TEXT SEGMENT:
☆ ☆ ☆ ☆ ☆ ☆ ☆
Keenan’s Qualifications

Education & Certification

Undergraduate Degree: Brown University - Bachelors, Engineering / Economics (Dual degree)

Test Scores

ACT Composite: 36

ACT English: 36

ACT Math: 36

ACT Reading: 36

ACT Science: 36

SAT Composite: 1550

SAT Math: 800

SAT Verbal: 750

GMAT: 730

Hobbies

Video Games / Improv Comedy / Education


Q & A

What is your teaching philosophy?

Communication is key. You need to be prepared to see the situation from the perspective of others in order to best help students reach their goals.

What might you do in a typical first session with a student?

In our first lesson, I like to set up a schedule. Usually, I work backwards from the actual test date that the student has decided upon. From there, we try and determine what, if any, other tests may conflict, so that we can be prepared. Then we try and set up times of the week when we know the student can devote energy towards the assignment, as well as a lesson time to commit to.

How can you help a student become an independent learner?

For a student to become an independent learner, it takes encouragement to want to know more. A student must take it upon themselves and challenge themselves in a way to seek out new information on a regular basis. This usually involves reading on a regular basis (listening to podcasts / consuming knowledge without too strong a bias). The more a subject strikes closer to home, the easier it is to relate to and start forming individual opinions. This is the beginning of independent thinking. I would try to find subjects that interest the student and steer the student to start reading more information to become an expert on that subject, no matter how trivial (example: video games).

How would you help a student stay motivated?

Goals are the best way to keep a student motivated. As it applies to test prep, the immediate goal is always the score from the test itself. However, it's important to maintain sight of the overall goal, which is flexibility as it pertains to college admissions. Rather than motivate a student with a number, it's sometimes more effective to motivate a student with a school and a way of life granted by said school. Also, the idea that the student is not alone in a vacuum, but rather competing with thousands of other students at the same time. Each one, possible working harder than the student in question. Lastly, the idea of daily progress. It's not going to be a jump, but rather the improvements we make from grinding away day to day. Don't be discouraged if we can't see it just now. But rather, take comfort in knowing that it will pay off if the student is willing to make the sacrifices (the Karate Kid method).

If a student has difficulty learning a skill or concept, what would you do?

Communication. If a student is having difficulty with a problem, it's important to be able to come up with a relevant example that is similar but more digestible for the audience involved. If the student is into video games, perhaps relate the question back to a scenario from said video game. Relating unfamiliar concepts with familiar situations.
☆ ☆ ☆ ☆ ☆ ☆ ☆
STORED DATA:
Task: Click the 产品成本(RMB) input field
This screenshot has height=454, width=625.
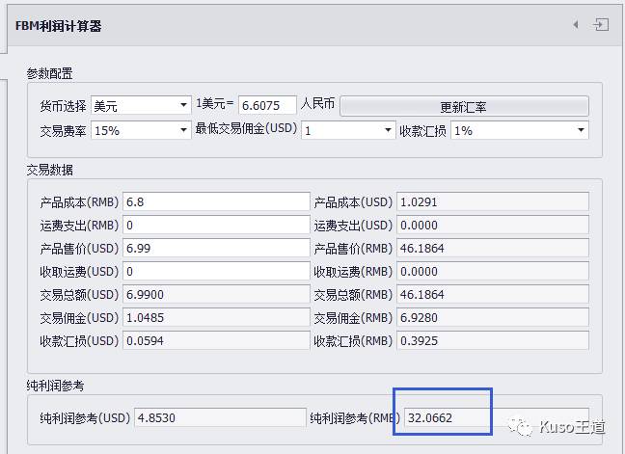Action: coord(215,202)
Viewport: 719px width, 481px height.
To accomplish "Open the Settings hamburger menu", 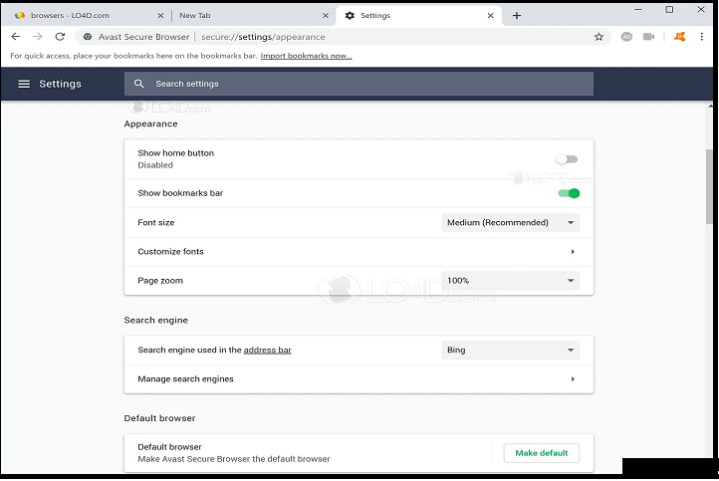I will point(24,85).
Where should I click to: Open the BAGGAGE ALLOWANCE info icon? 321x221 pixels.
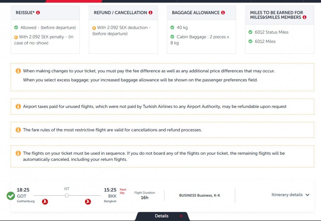223,12
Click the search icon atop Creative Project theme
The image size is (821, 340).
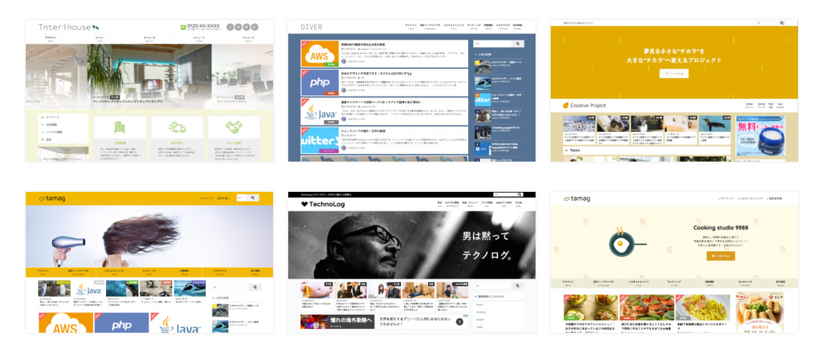pos(781,23)
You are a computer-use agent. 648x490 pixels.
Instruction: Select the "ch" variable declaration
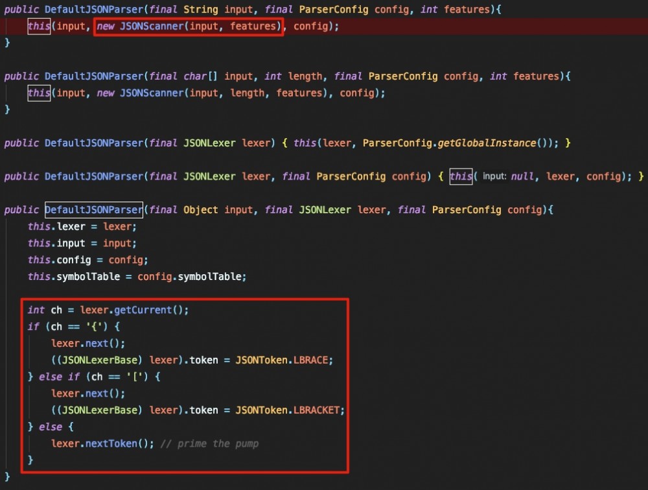pyautogui.click(x=56, y=310)
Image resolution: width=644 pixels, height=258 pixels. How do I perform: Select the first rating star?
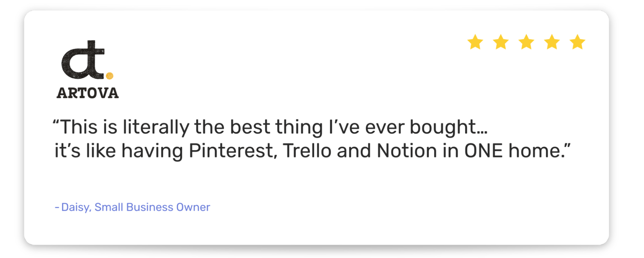[x=475, y=42]
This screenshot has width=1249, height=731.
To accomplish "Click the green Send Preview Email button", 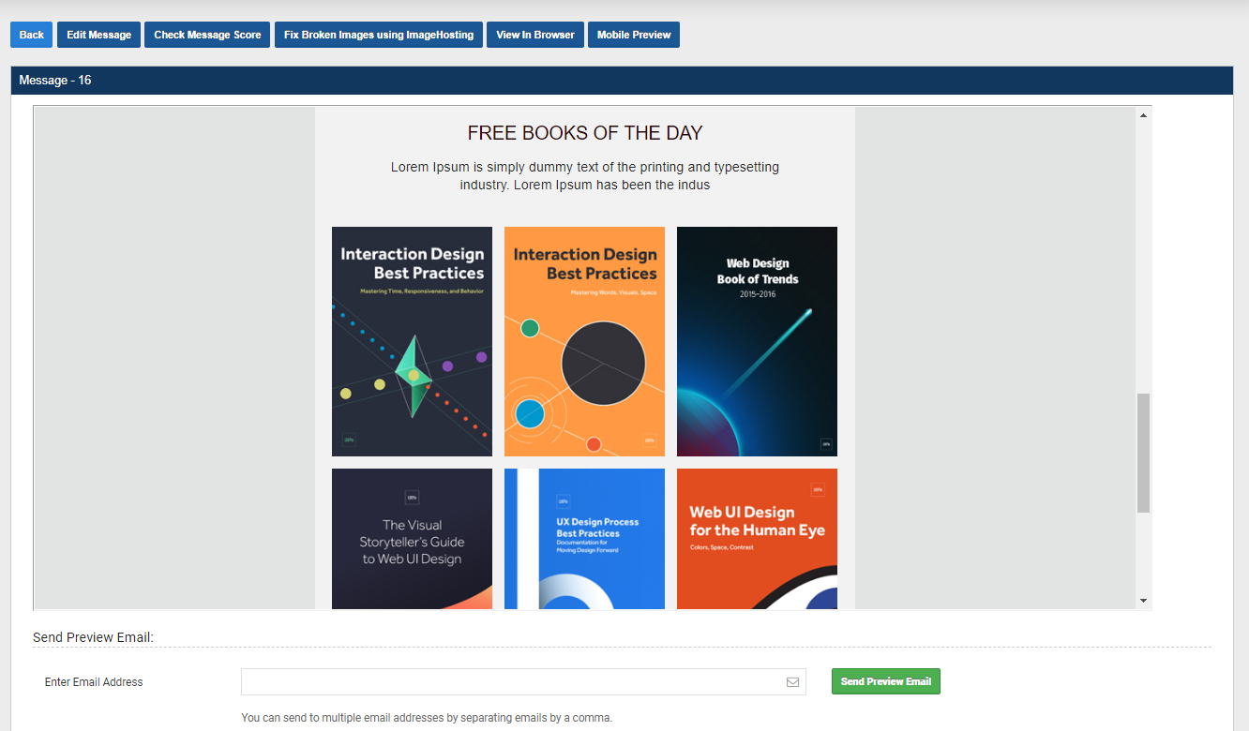I will point(886,681).
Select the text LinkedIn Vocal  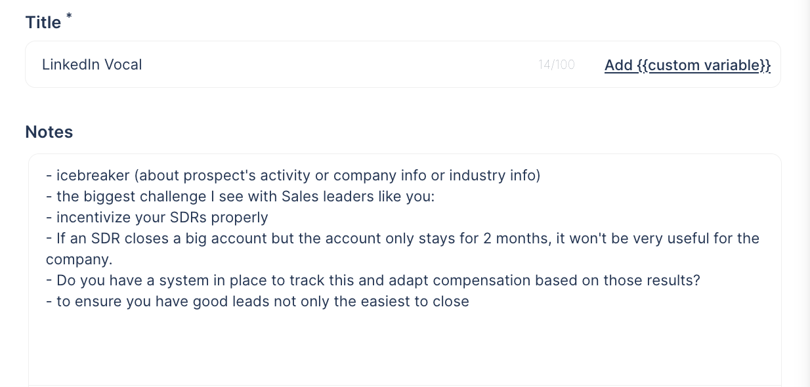coord(92,64)
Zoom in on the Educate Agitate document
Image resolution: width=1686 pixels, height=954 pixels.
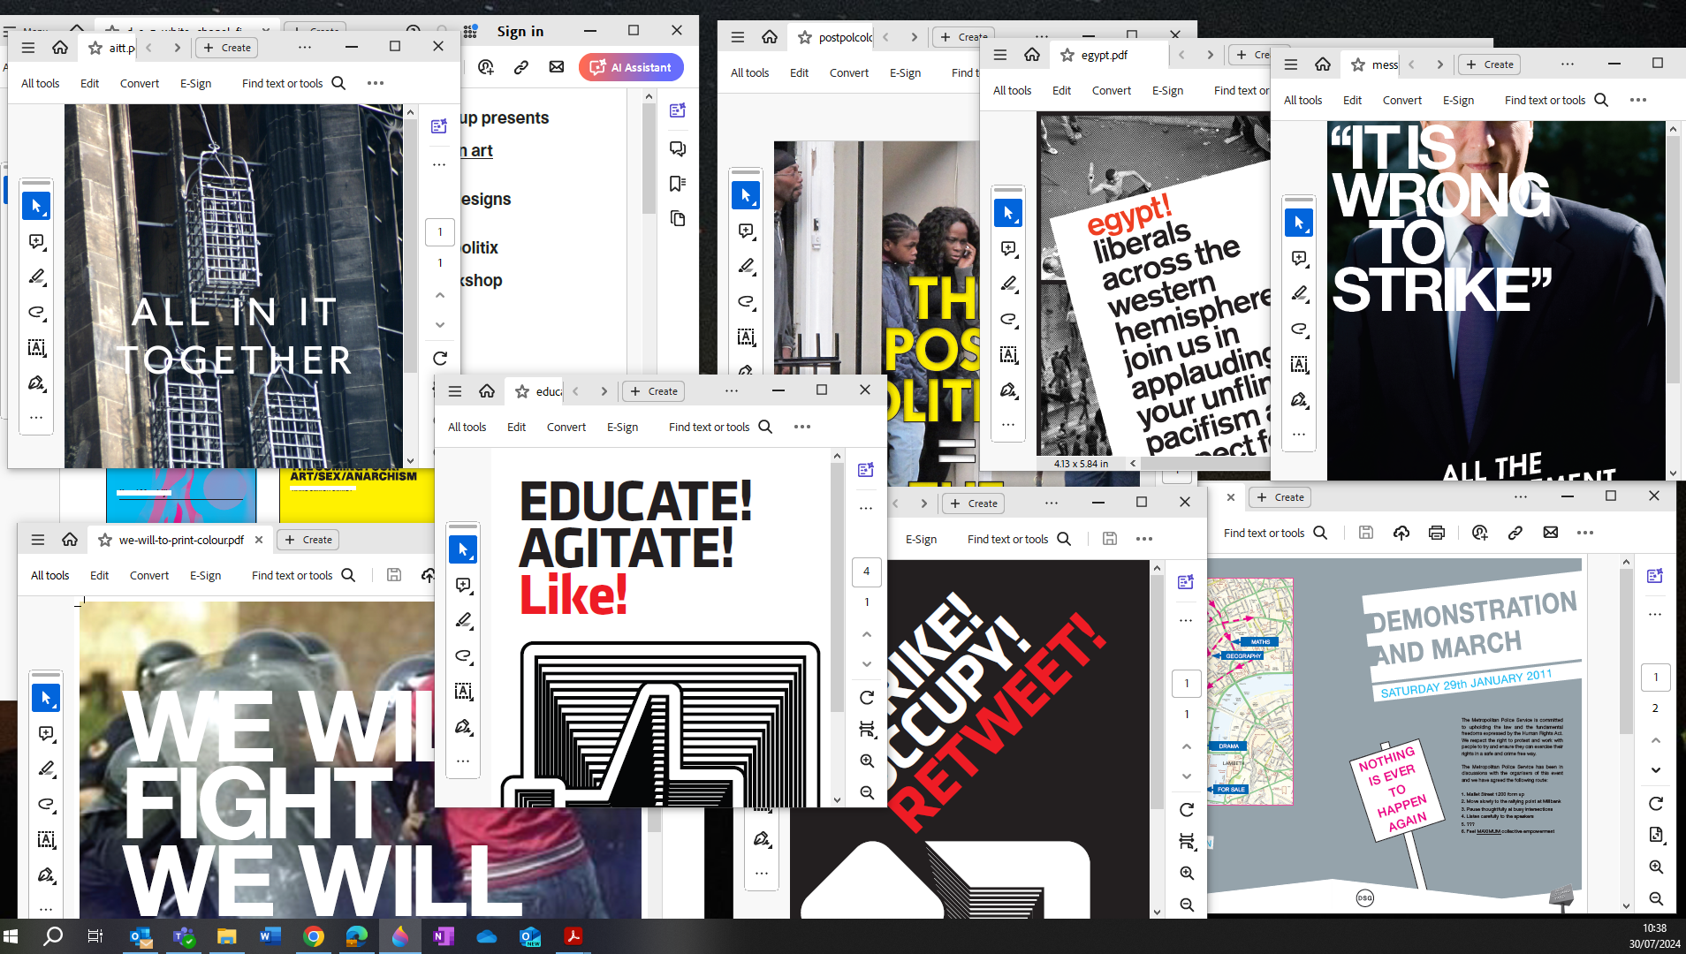pos(867,761)
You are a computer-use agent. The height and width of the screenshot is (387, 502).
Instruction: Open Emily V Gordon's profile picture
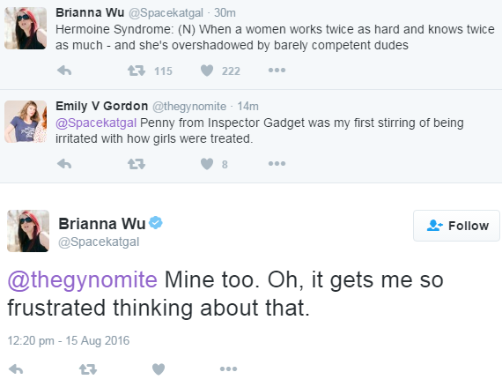[x=26, y=122]
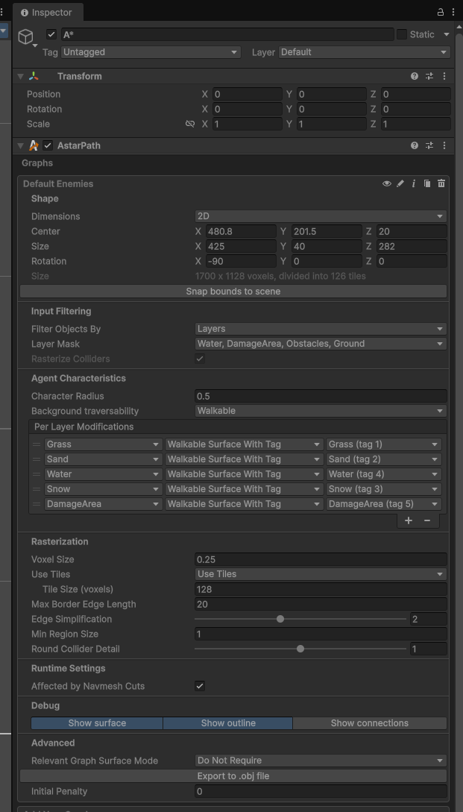The height and width of the screenshot is (812, 463).
Task: Click Export to .obj file button
Action: click(x=233, y=776)
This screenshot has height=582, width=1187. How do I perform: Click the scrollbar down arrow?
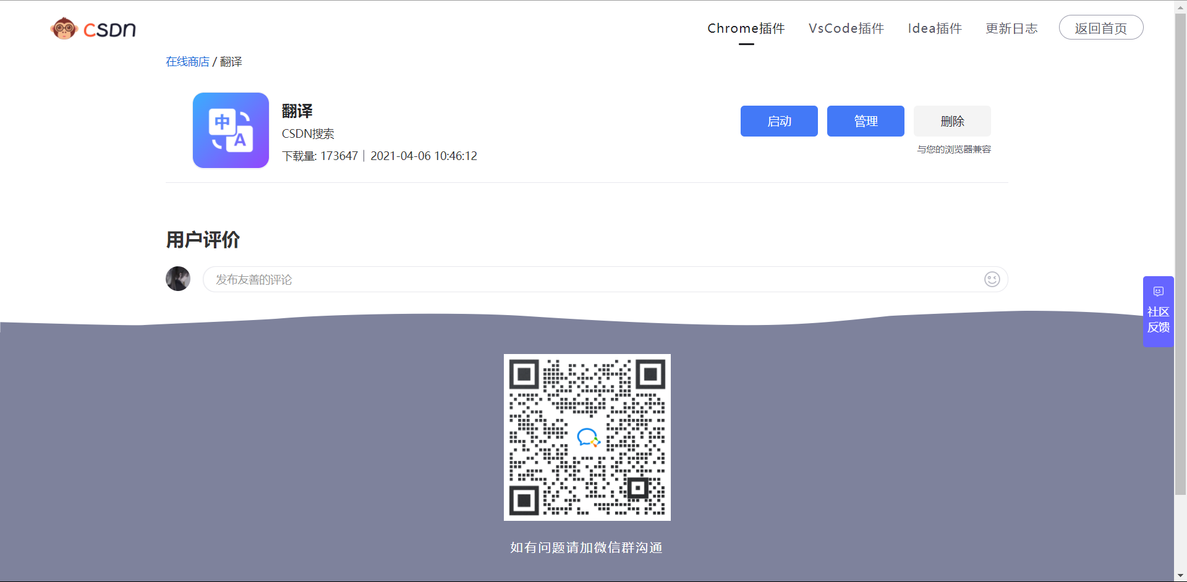[x=1181, y=576]
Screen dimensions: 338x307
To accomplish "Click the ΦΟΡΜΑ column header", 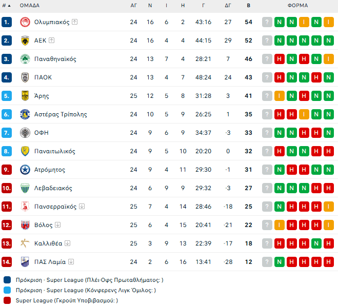I will (x=297, y=6).

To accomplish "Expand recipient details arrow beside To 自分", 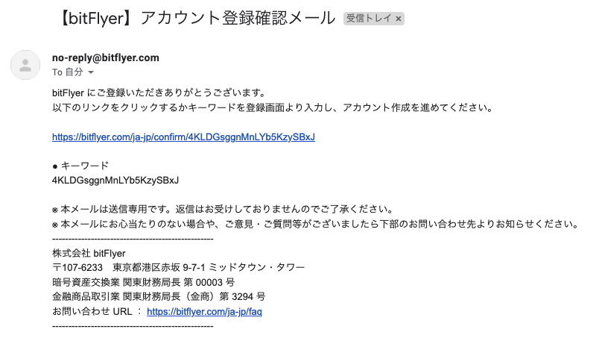I will (91, 72).
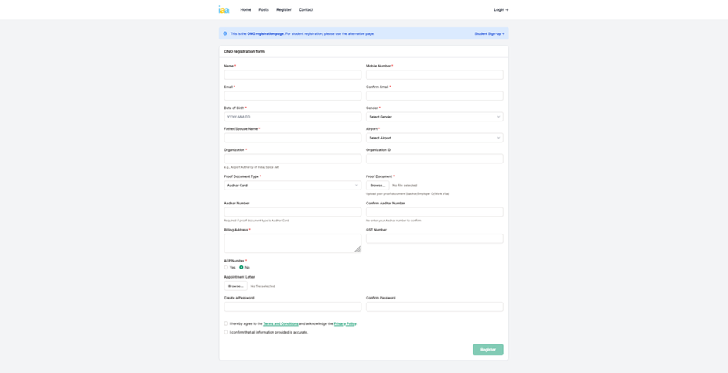728x373 pixels.
Task: Browse for the Proof Document file
Action: click(x=378, y=186)
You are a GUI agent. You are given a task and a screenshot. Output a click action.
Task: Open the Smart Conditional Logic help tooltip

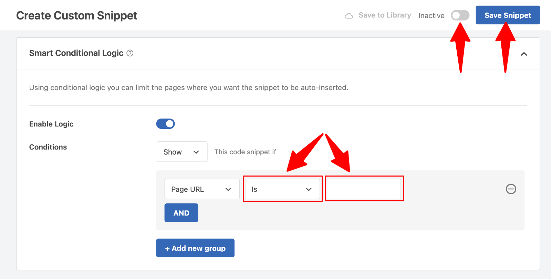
☆ ☆ ☆ ☆ ☆ ☆ ☆
GIVEN EXERCISE 1: What GMAT score does the tutor profile list?
GIVEN EXERCISE 2: Reproduce the part of the tutor profile between "Communication is key." and "an independent learner?", inclusive.
None of the data is needed for what comes next.

RESPONSE 1: 730

RESPONSE 2:
Communication is key. You need to be prepared to see the situation from the perspective of others in order to best help students reach their goals.

What might you do in a typical first session with a student?

In our first lesson, I like to set up a schedule. Usually, I work backwards from the actual test date that the student has decided upon. From there, we try and determine what, if any, other tests may conflict, so that we can be prepared. Then we try and set up times of the week when we know the student can devote energy towards the assignment, as well as a lesson time to commit to.

How can you help a student become an independent learner?